◆ **YOUR ASSIGNMENT**
Transcribe the listing below exactly, leaving nothing out.

***** DATA EXTRACTS

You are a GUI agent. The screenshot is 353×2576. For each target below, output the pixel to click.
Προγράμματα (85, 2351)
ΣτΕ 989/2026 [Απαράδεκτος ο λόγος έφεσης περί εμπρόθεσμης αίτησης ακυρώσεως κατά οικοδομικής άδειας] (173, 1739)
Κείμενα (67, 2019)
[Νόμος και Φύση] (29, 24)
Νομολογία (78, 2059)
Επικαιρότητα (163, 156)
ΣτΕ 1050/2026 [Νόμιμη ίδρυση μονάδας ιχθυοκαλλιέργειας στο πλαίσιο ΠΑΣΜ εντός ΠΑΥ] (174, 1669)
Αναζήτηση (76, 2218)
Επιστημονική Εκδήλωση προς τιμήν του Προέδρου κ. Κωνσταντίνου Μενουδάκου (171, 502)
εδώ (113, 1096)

**********

◆ **SOLUTION TO THIS PROBLEM**
You are a GUI agent. The screenshot is 353×2576. For each target below, output the pixel to click.
Προγράμματα (85, 2351)
ΣτΕ 989/2026 [Απαράδεκτος ο λόγος έφεσης περί εμπρόθεσμης αίτησης ακυρώσεως κατά οικοδομικής άδειας] (173, 1739)
Κείμενα (67, 2019)
[Νόμος και Φύση] (29, 24)
Νομολογία (78, 2059)
Επικαιρότητα (163, 156)
ΣτΕ 1050/2026 [Νόμιμη ίδρυση μονάδας ιχθυοκαλλιέργειας στο πλαίσιο ΠΑΣΜ εντός ΠΑΥ] (174, 1669)
Αναζήτηση (76, 2218)
Επιστημονική Εκδήλωση προς τιμήν του Προέδρου κ. Κωνσταντίνου Μενουδάκου (171, 502)
εδώ (113, 1096)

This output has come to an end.